Growing up in Copenhagen, Bjarke Ingels wanted to be a cartoonist, but realizing making that dream a reality wasn’t going to be easy, he enrolled in the architecture program at the Royal Danish Academy of Fine Arts. “I spent the first 18 years of my life drawing people, animals, and vehicles in action, but not so much the background,” Ingels says. “I thought it couldn’t hurt to spend a few years getting better at drawing the buildings and landscapes.”

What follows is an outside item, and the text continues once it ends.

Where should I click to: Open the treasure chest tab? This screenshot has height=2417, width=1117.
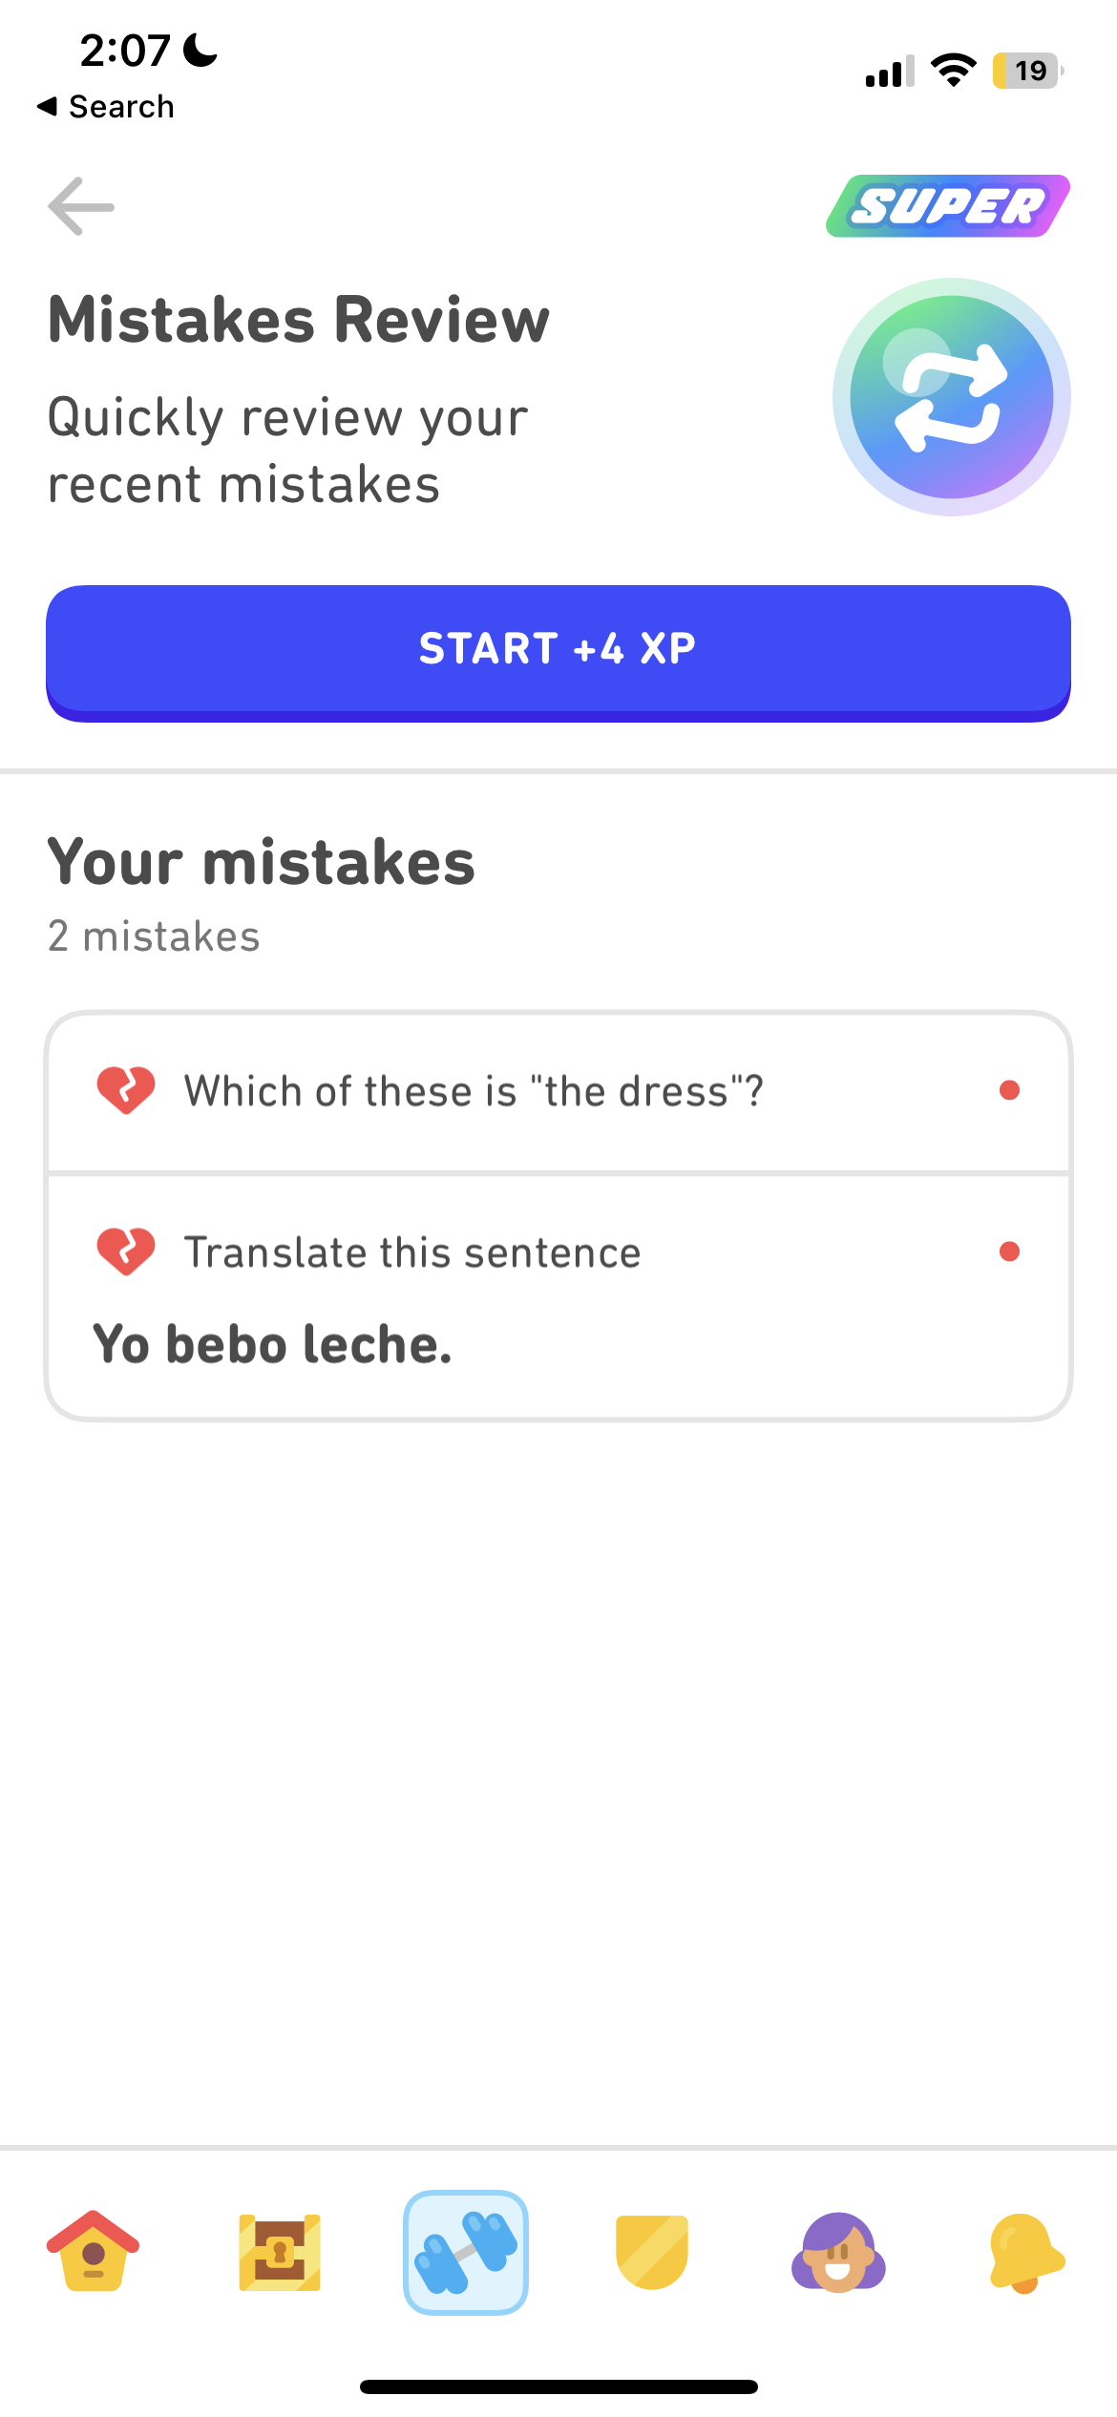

It turns out he found his true calling. After a stint with his “favorite architect,” Rem Koolhaas, at OMA, where he worked on the Seattle Central Public Library, and starting firm PLOT with friend and former OMA colleague Julien De Smedt, he went off on his own in 2005 and founded BIG in his hometown. Now with three offices (the others are in New York and London) and a team of more than 450, he’s putting his signature boundary-pushing touch on everything from hotels to power plants and museums. His MO: twisting the ordinary to create something extraordinary. “A lot of our projects deal with what I call architectural alchemy,” he says, where “by mixing traditional ingredients in untraditional ways, you can create, if not gold, then at least added value or extra life quality.”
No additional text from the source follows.